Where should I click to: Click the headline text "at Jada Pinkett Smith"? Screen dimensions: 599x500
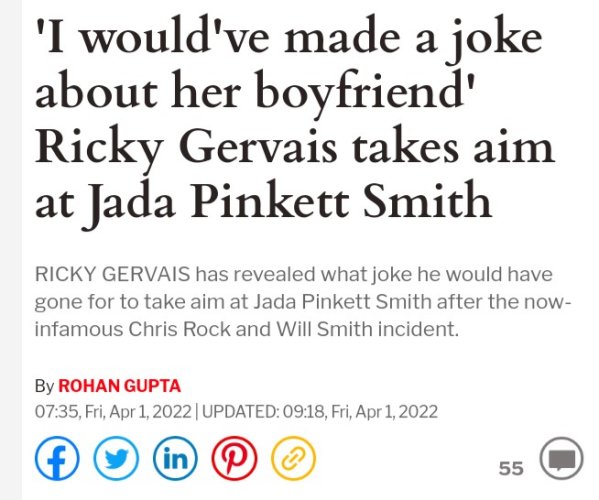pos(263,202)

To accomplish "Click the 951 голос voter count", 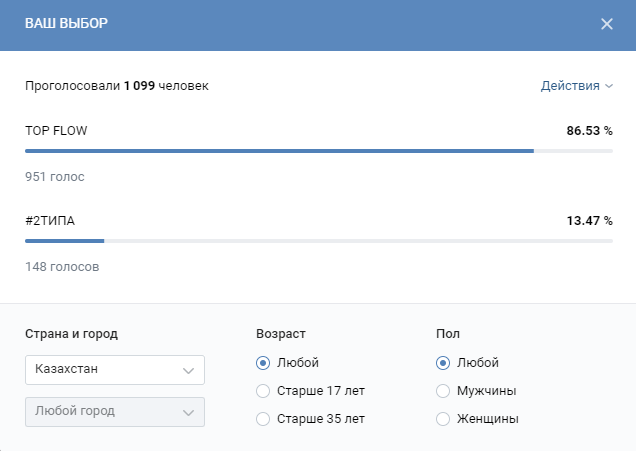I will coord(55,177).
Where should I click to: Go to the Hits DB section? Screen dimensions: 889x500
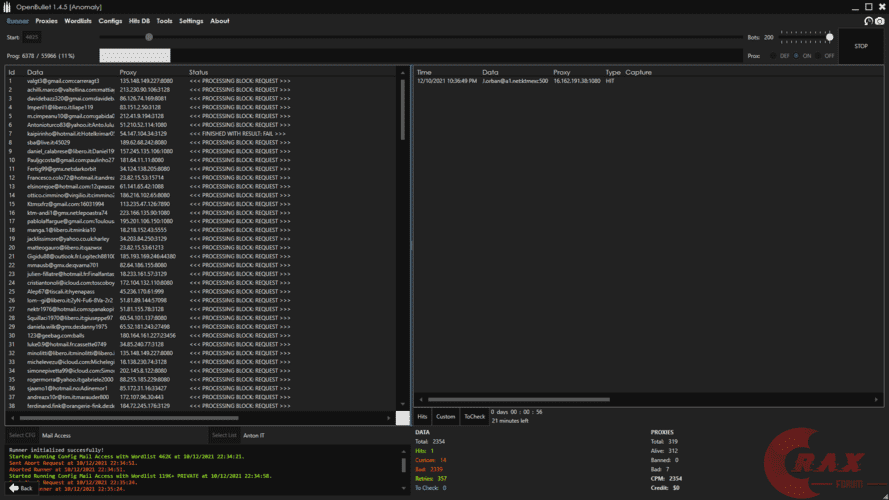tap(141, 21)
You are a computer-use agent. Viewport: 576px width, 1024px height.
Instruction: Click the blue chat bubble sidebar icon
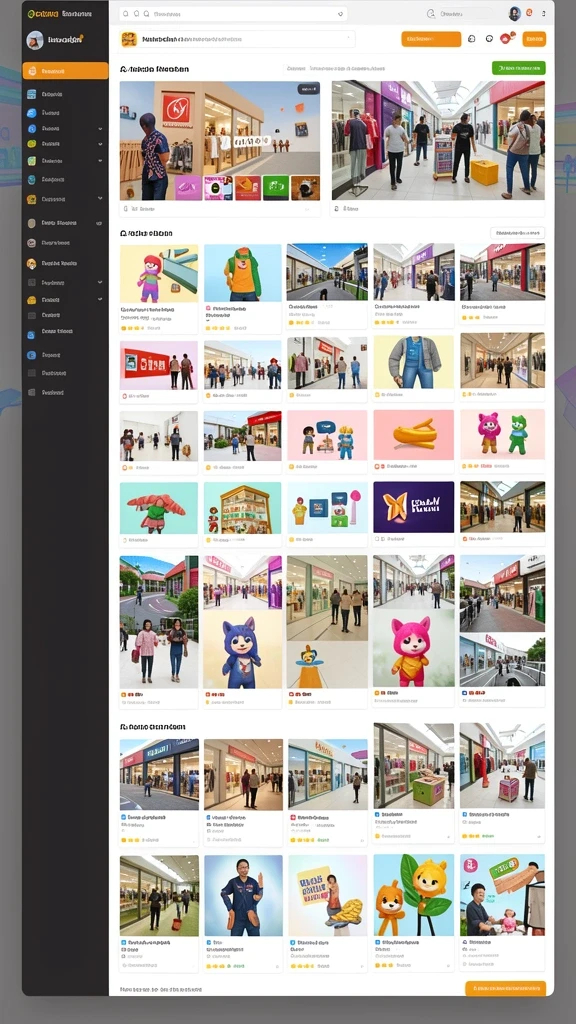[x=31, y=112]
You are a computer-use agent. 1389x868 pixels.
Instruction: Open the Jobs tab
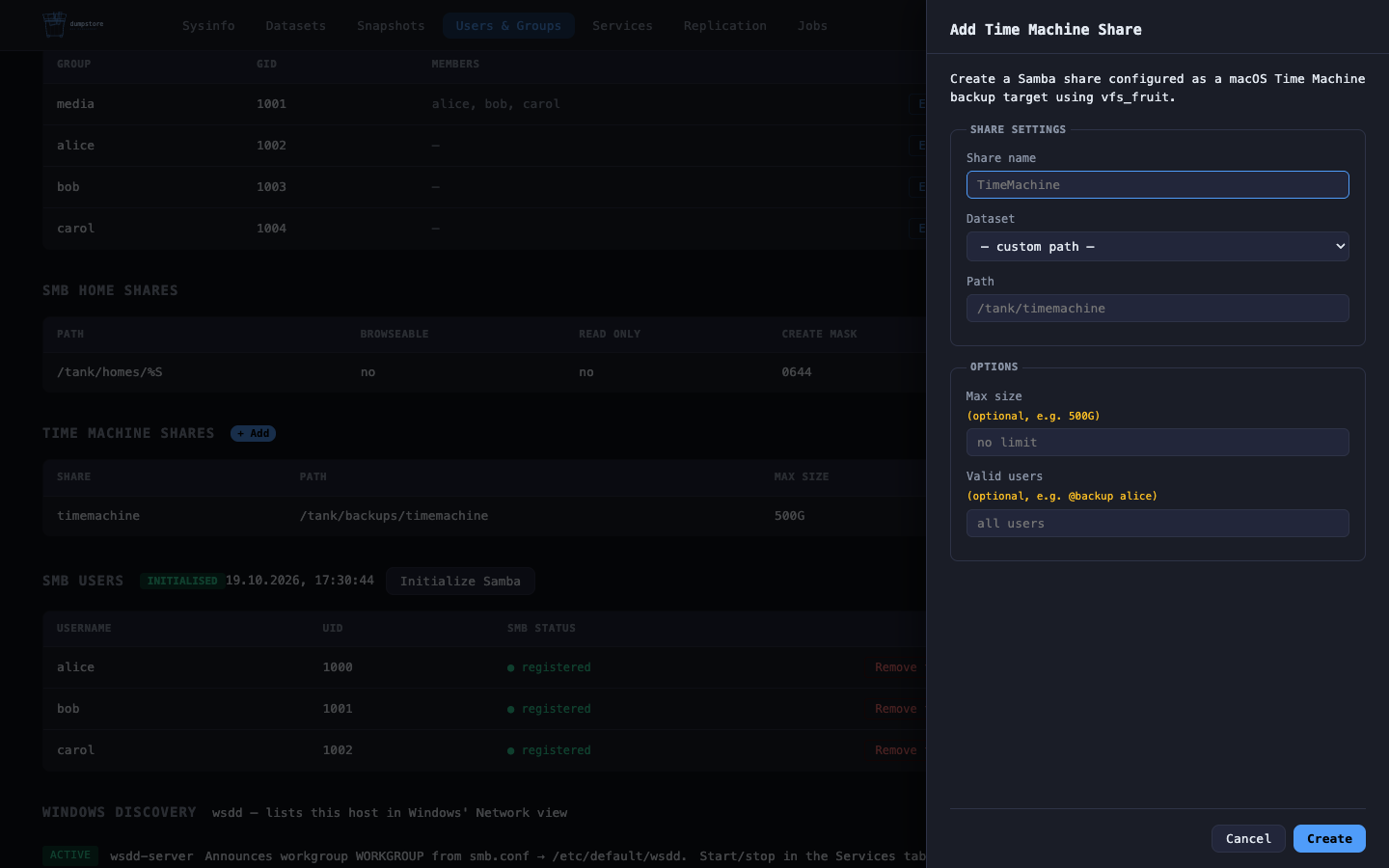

■ ■ ■ ■ ■ ■ ■

= Task item =
Scan the data above and copy each line containing the word "agent".

= Task response =
You are a computer-use agent. Viewport: 576px width, 1024px height.
You are a computer-use agent. 1389x868 pixels.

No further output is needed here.